Exercise details - The line containing "Task: Click the step 3 WHEN circle icon" marks the start; return it and every line after it in the listing below, exactly, through the last.

** Provided data follows **

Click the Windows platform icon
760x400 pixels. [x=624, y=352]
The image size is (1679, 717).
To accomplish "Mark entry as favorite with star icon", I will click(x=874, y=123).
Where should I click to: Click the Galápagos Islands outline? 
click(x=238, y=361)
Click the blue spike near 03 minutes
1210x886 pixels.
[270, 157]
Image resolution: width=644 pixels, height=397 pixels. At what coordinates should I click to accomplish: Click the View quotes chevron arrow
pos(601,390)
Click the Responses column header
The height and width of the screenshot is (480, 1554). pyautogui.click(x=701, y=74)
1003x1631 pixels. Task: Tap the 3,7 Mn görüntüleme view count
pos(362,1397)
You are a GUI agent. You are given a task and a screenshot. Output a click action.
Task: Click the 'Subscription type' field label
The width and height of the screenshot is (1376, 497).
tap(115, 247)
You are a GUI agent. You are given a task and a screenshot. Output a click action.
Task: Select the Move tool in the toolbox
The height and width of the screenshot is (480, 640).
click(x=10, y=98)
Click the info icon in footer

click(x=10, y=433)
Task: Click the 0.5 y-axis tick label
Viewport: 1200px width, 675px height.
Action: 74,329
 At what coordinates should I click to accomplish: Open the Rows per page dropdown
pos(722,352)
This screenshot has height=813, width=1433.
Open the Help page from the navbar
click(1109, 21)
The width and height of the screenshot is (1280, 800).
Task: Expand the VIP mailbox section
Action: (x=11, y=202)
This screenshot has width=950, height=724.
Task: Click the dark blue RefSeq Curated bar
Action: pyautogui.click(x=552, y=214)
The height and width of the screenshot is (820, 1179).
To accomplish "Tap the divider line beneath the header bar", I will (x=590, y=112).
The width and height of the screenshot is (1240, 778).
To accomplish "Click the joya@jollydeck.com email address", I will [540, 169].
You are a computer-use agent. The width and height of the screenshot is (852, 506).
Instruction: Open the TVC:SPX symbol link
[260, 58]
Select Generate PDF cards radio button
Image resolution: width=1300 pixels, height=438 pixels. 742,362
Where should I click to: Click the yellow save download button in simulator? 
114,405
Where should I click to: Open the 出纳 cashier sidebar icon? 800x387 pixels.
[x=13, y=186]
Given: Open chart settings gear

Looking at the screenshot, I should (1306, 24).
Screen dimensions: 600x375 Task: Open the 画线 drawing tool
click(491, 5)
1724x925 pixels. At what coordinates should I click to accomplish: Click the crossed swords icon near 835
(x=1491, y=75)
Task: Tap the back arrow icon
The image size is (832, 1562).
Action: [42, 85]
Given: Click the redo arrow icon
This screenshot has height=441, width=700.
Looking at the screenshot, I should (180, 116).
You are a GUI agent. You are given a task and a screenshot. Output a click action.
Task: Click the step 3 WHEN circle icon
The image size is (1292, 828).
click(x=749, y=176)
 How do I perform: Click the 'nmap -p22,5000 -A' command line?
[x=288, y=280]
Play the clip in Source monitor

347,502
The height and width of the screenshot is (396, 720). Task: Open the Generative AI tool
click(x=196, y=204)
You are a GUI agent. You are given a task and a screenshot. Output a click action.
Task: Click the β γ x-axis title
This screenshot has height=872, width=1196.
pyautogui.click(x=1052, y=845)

** End of Provided data **

Answer space -
Task: Click the step 3 WHEN circle icon
The image size is (1292, 828).
click(x=749, y=176)
 How do I perform: Click the 'nmap -p22,5000 -A' command line?
[x=288, y=280]
Play the clip in Source monitor

347,502
The height and width of the screenshot is (396, 720). Task: Open the Generative AI tool
click(x=196, y=204)
You are a GUI agent. You are given a task and a screenshot. Output a click action.
Task: Click the β γ x-axis title
This screenshot has height=872, width=1196.
pyautogui.click(x=1052, y=845)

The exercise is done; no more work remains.